Aim of the exercise: Locate "Given: Open the 시간/인원 관리 tab" in the records below, then copy its line and every following line exactly, without the pictures.

■ ■ ■ ■ ■

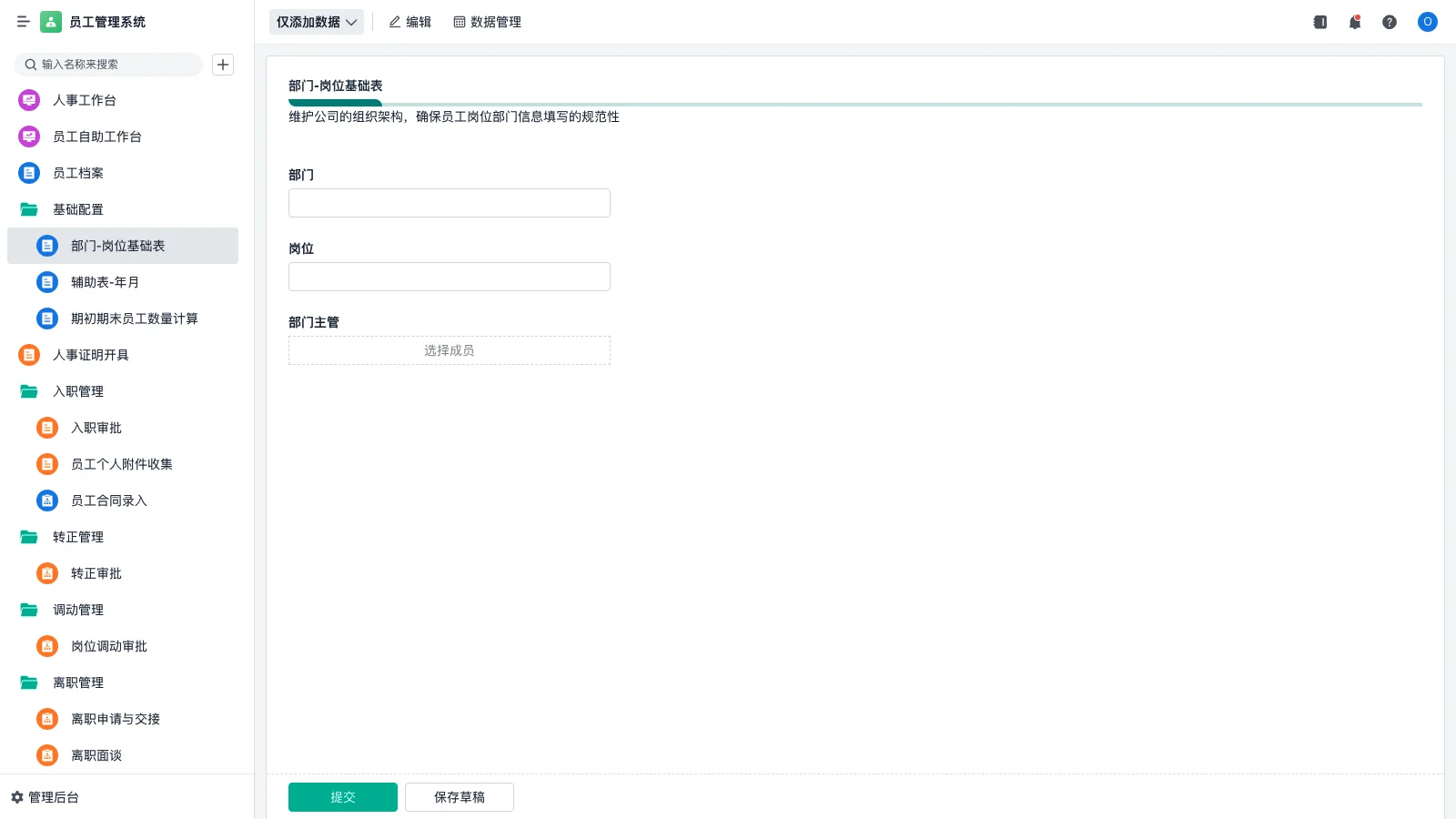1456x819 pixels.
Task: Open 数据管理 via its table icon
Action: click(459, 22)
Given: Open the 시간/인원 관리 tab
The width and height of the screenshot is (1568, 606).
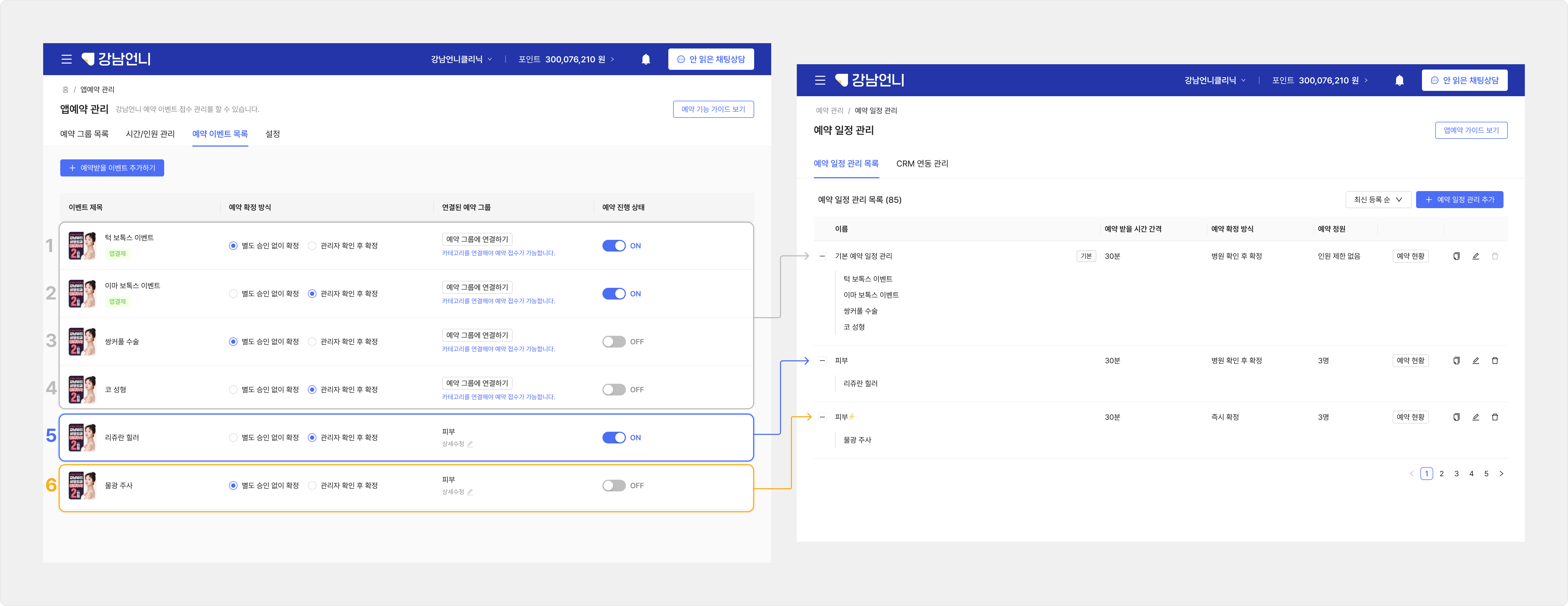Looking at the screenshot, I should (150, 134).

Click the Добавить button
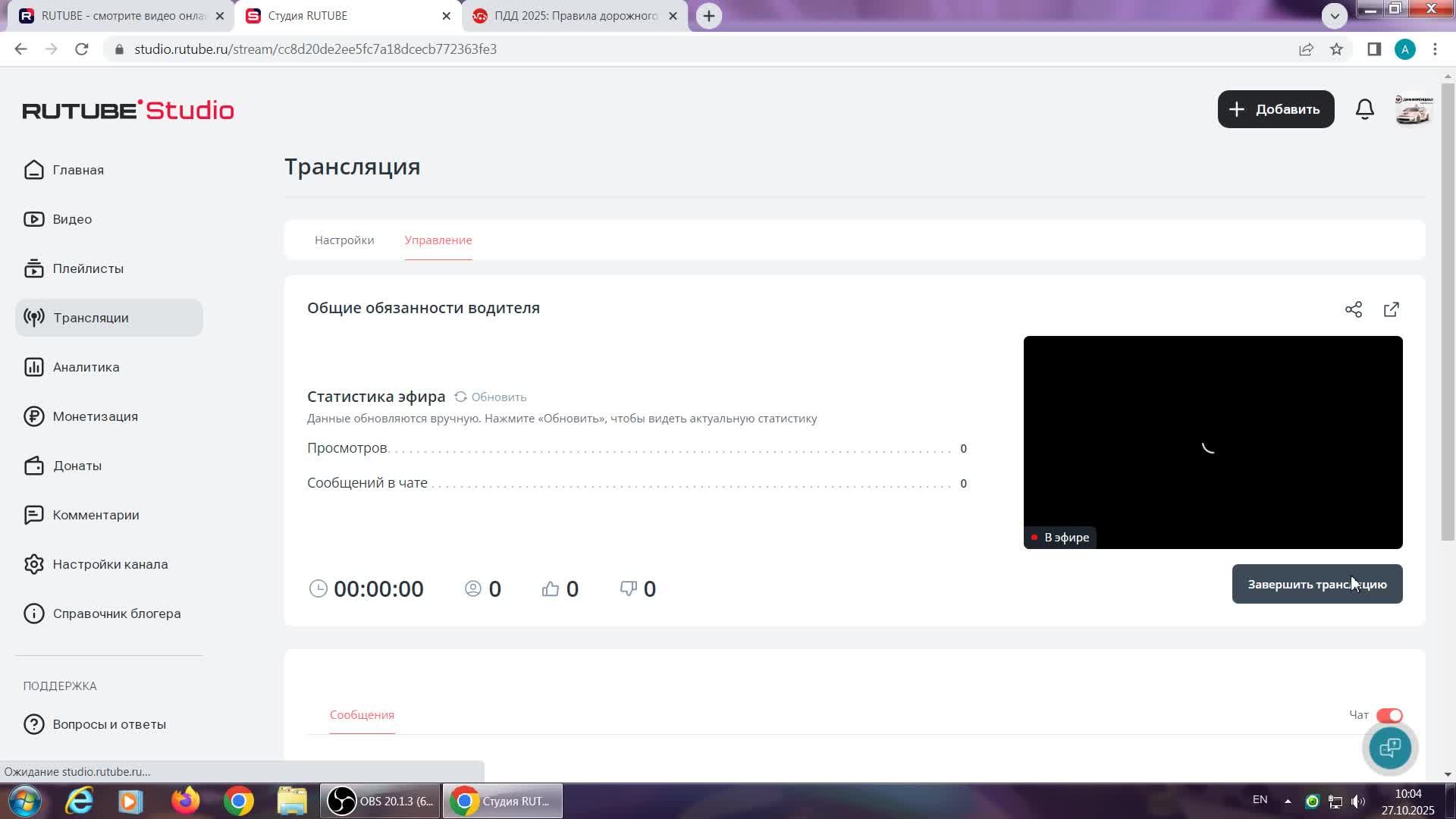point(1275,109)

■ ■ ■ ■ ■

Solution for this exercise:
Given: Open the 시간/인원 관리 tab
The width and height of the screenshot is (1568, 606).
Looking at the screenshot, I should (150, 134).

Click the Добавить button
point(1275,109)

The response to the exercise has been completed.